Ice Ice baby

What up Los Angeles, it’s ya boy Astor, resident apprentice here at Speakeasy Tattoo and this week I am going to start off this here blog within the theater of the imagination.


Imagine if you will, you are running. It is bitterly cold, snow sticking to your dark hair, and clumping on your grass boots. The air is thin, 11,000 feet up into the Alps, and you have been traveling up and down the mountain for two days, pollen sticking in your lungs. Are you still being pursued? Why? The wounds on your right hand from your recent fight have not yet healed. Your ankles ache. Your knees protest the rough treatment with grinding pain. Perhaps your stomach hurts, your gallstones acting up, or maybe you have a severe headache and shooting nerve pain from the Lyme disease that’s ravaging your body. You’ve had a meal just a few hours ago—ibex meat, einkorn wheat, and some poisonous bracken fern to treat your intestinal parasites, but if you’re going to keep going, you’d better eat another mushroom.


Before you can fetch the medicinal fungus from your pack, however, THWACK, an arrow lodges itself in your shoulder, and you fall, bleeding, into the snow. Your body tumbles into a shallow rocky valley on the mountain, like a natural bivouac, and you know no more of the world.


There you lie there undisturbed for 5,300 years, until some German tourists find your mummified corpse in 1991. You are Otzi the Iceman, and you have just become an international celebrity.


(Warning: Incoming corpse)



If this trip to imagination land has told you anything, it’s that Otzi was in pretty bad shape when he met his end on that mountain. His musculature indicates that he spent much of his life walking, probably climbing the Alps regularly, and this high-intensity lifestyle had taken its toll on his body.

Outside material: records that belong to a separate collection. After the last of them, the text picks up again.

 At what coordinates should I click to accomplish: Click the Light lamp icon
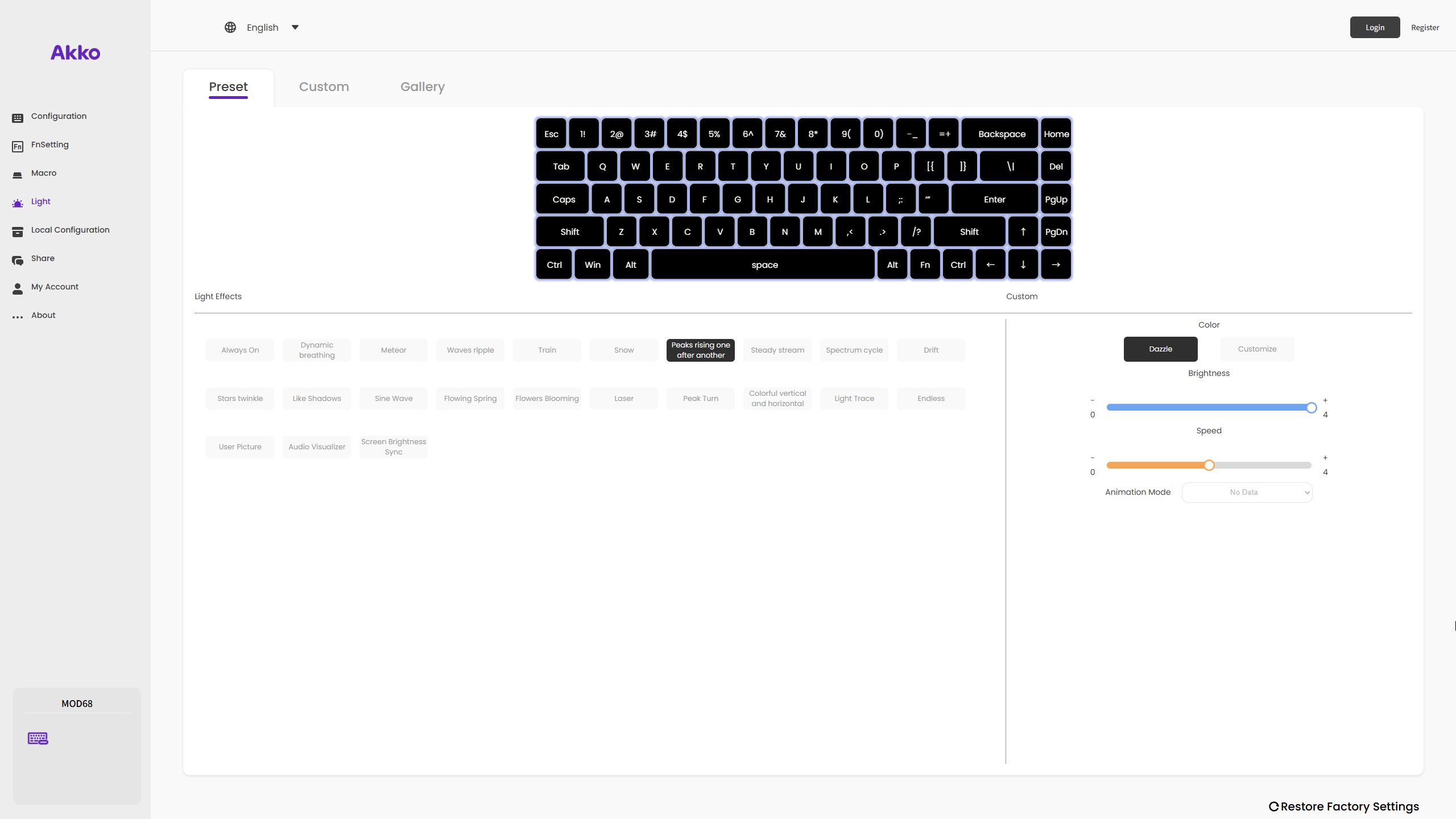pos(18,203)
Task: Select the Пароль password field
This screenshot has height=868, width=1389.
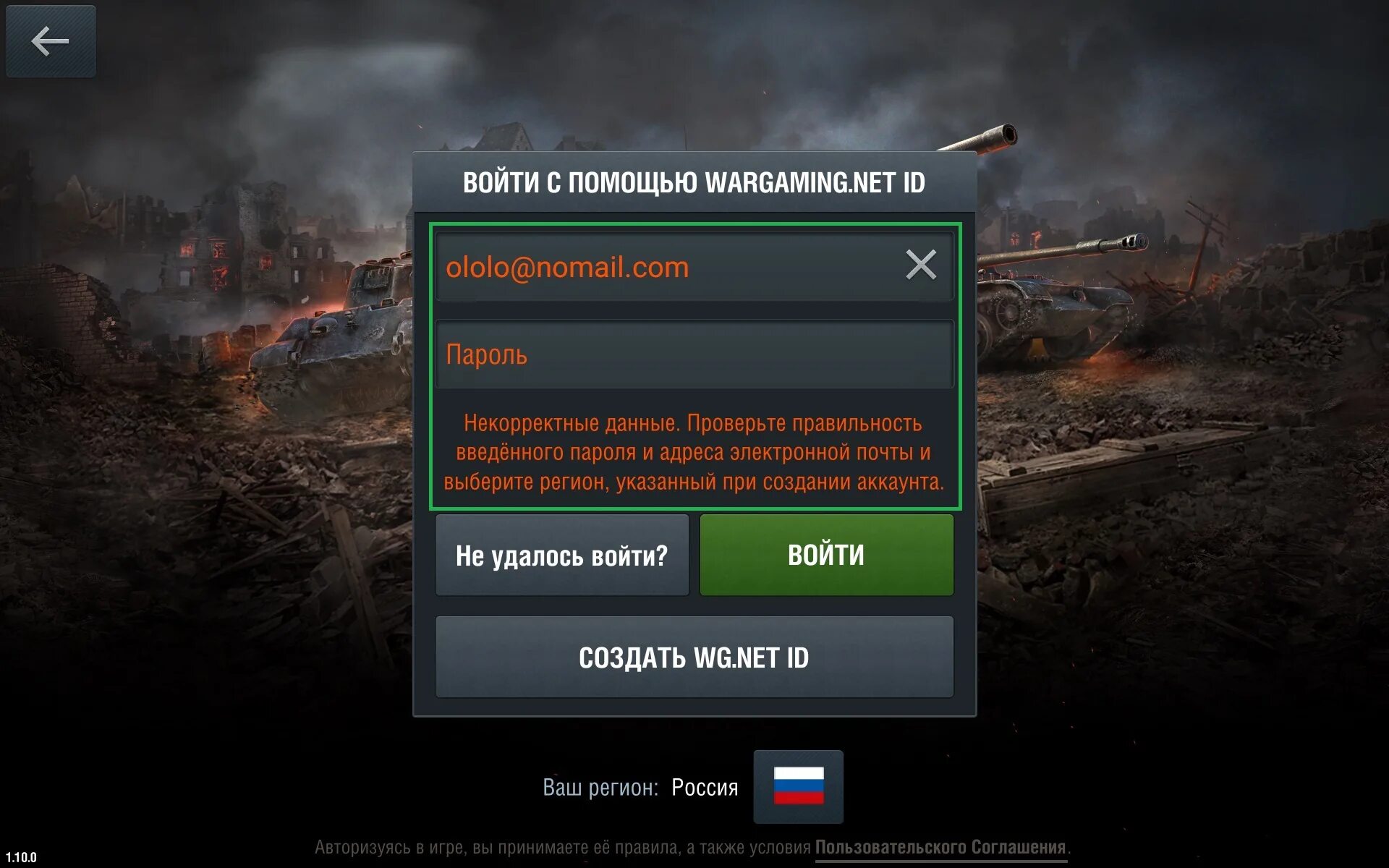Action: pyautogui.click(x=694, y=354)
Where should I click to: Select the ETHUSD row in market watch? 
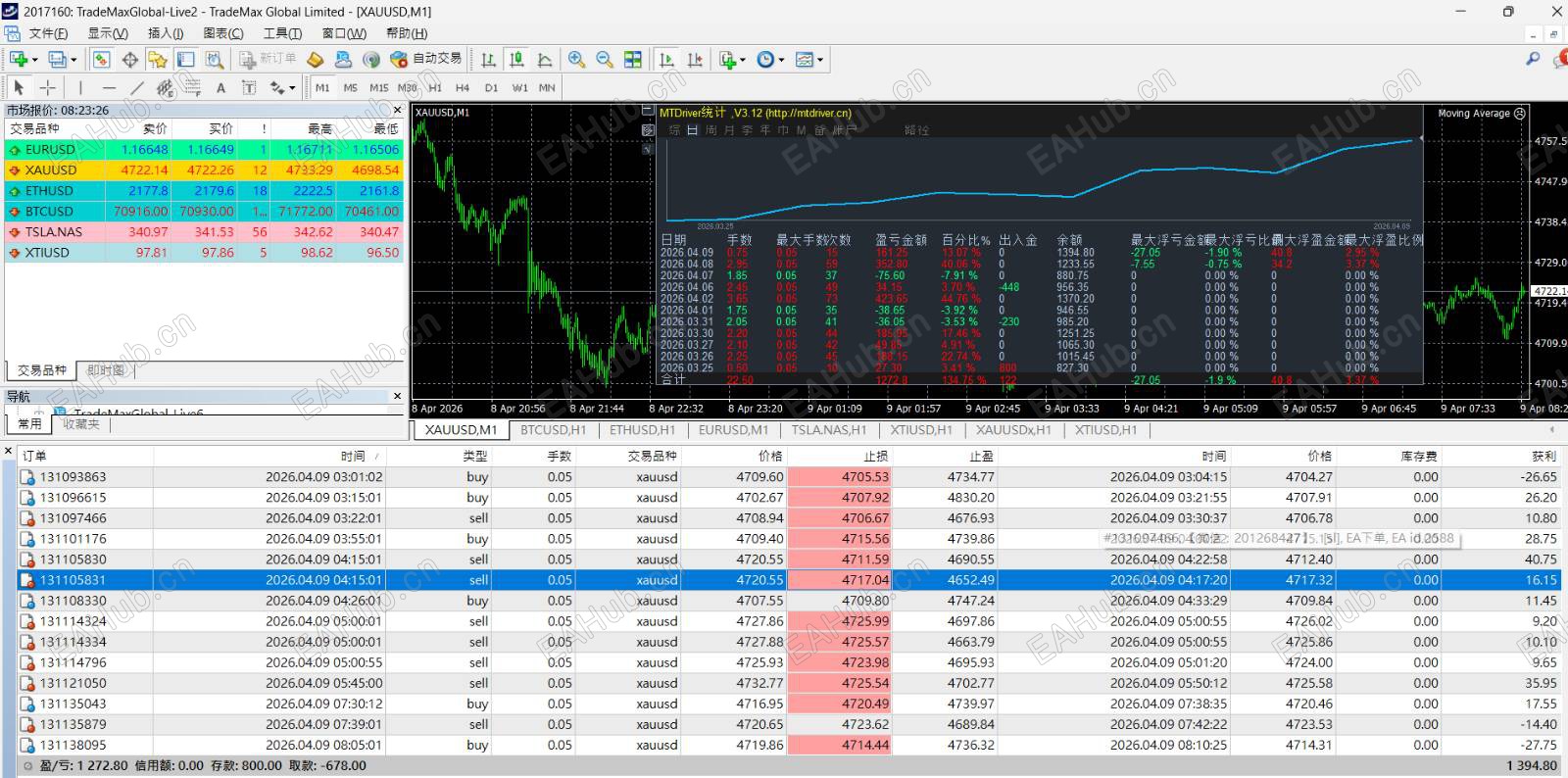pyautogui.click(x=49, y=191)
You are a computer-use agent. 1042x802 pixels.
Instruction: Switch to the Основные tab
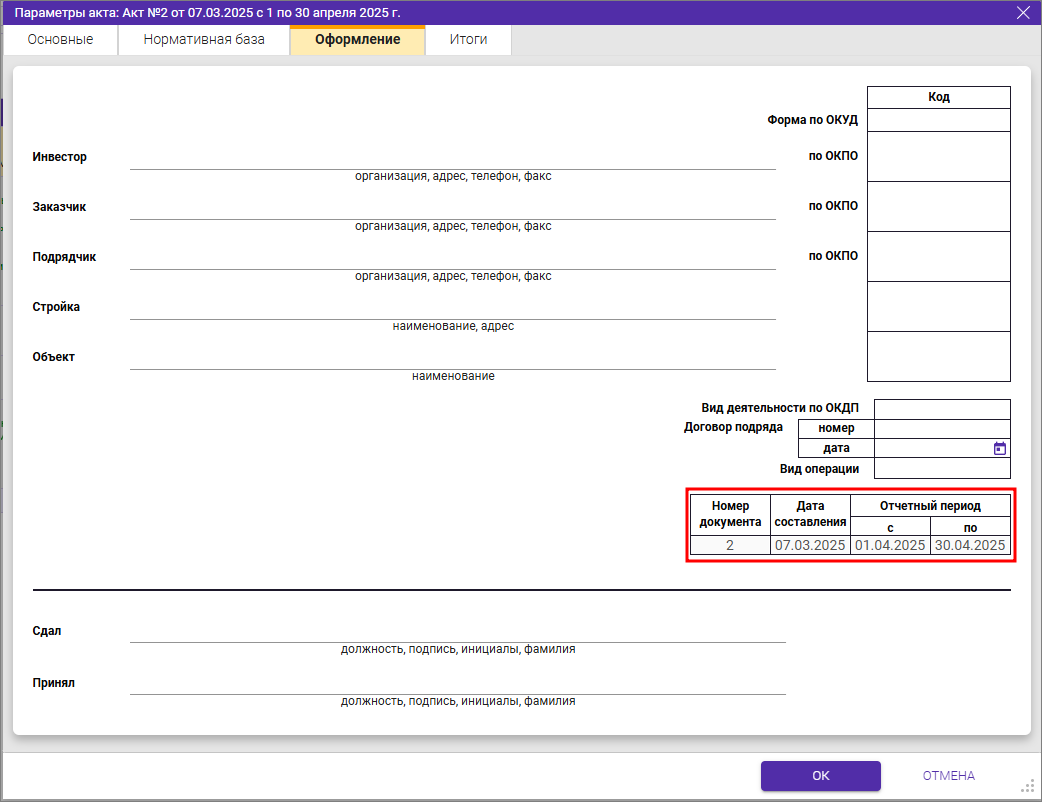click(60, 40)
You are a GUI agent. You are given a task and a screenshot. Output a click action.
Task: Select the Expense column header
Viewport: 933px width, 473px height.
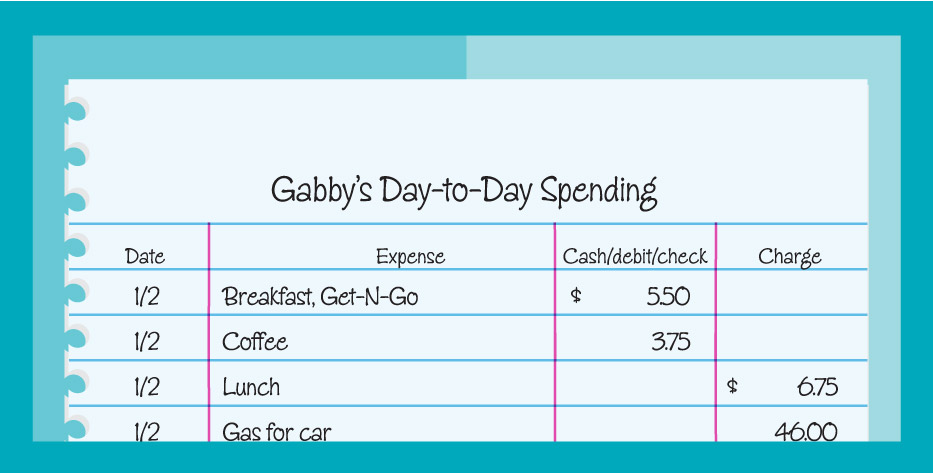click(x=410, y=256)
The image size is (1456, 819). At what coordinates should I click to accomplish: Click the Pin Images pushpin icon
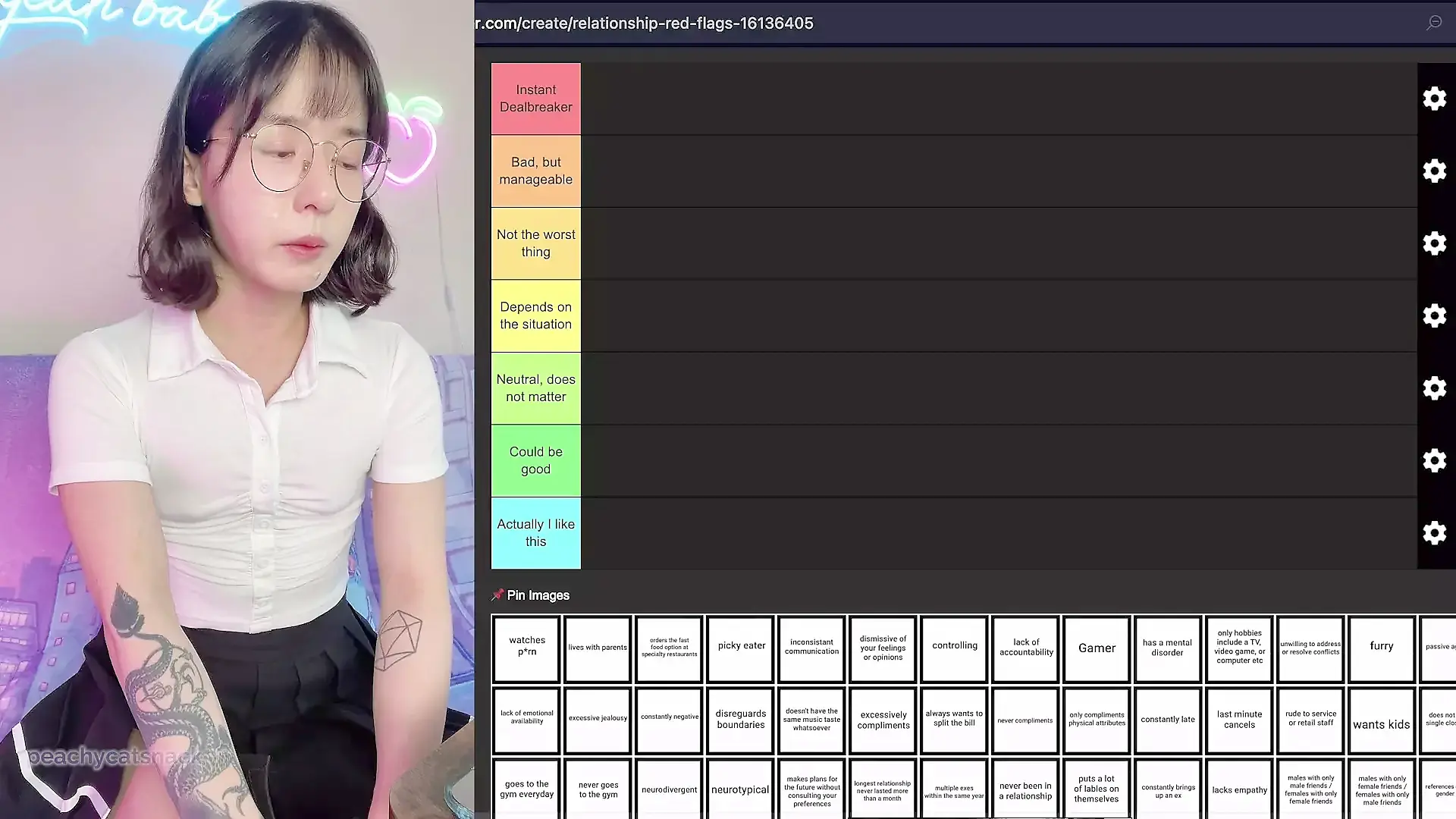point(497,595)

He was 46 years old when he died and in addition to the aforementioned gallstones, parasites, and Lyme, he also had arthritis, a Heliobacter pylori infection (a bacterium which still plagues modern humans, causing stomach ulcers), and a predisposition to cardiovascular disease. He likely would have suffered from chronic pain. So what does a Copper Age chronic pain patient do?

Well, he might, as mentioned, eat some poisonous bracken fern (some people do still eat these today—in moderation), or chew on some birch polypore mushrooms, for their antibacterial properties. Otzi, however, may have also sought another kind of medicine: lots and lots of tattoos.


He had 61 tattoos, in 19 clusters, dotted around his body. Most were bands of parallel lines, like tally marks, but there are also a few crosses. Otzi’s epidermis was sloughed off by the mountain, and his mummified dermis is mottled brown, so some of the tattoos are difficult to see. But, in 2015, a new study of his body using multispectral imaging managed to count what researchers believe to be all of them. They seem to trace his pain areas: his ankles, his knees, his lumbar spine, his left wrist, and his right upper abdomen. (Honestly I could do with some medicinal tattooing on my lumbar spine, as my back absolutely kills. Think I could get my insurance to cover a new back piece?)


The ink is composed mainly of carbon, with some silica. This chemical composition suggests that the color is derived from ash gathered at the edge of a fire pit, which would have been inlaid the old fashioned way (in fact, the oldest fashion), with a sharpened piece of bone puncturing the flesh, and the ash rubbed in.


Some researchers believe that this practice might have demarcated areas where acupuncture treatments had been performed. Or, perhaps the tattoos themselves were the treatment. This would make sense, as still today, the process of tattooing brings blood to the surface of the skin, promoting the creation of collagen, and calls white blood cells to the area, responsible for destroying harmful pathogens and stimulating the immune system. Has anyone ever told you that getting a tattoo could be good for you?


Otzi’s are the world’s oldest preserved tattoos. They are not, however, the only ones. Mummies from Ancient Egypt, pre-Incan Peru, Iron Age Siberia, Bronze Age China, at least one individual from the Chinchorro culture of Northern Chile, et cetera, show that tattooing has been a cultural practice the world over for thousands of years. Otzi’s, however, shed unique light on the medical field of so many millennia ago, and the fusion of art with science.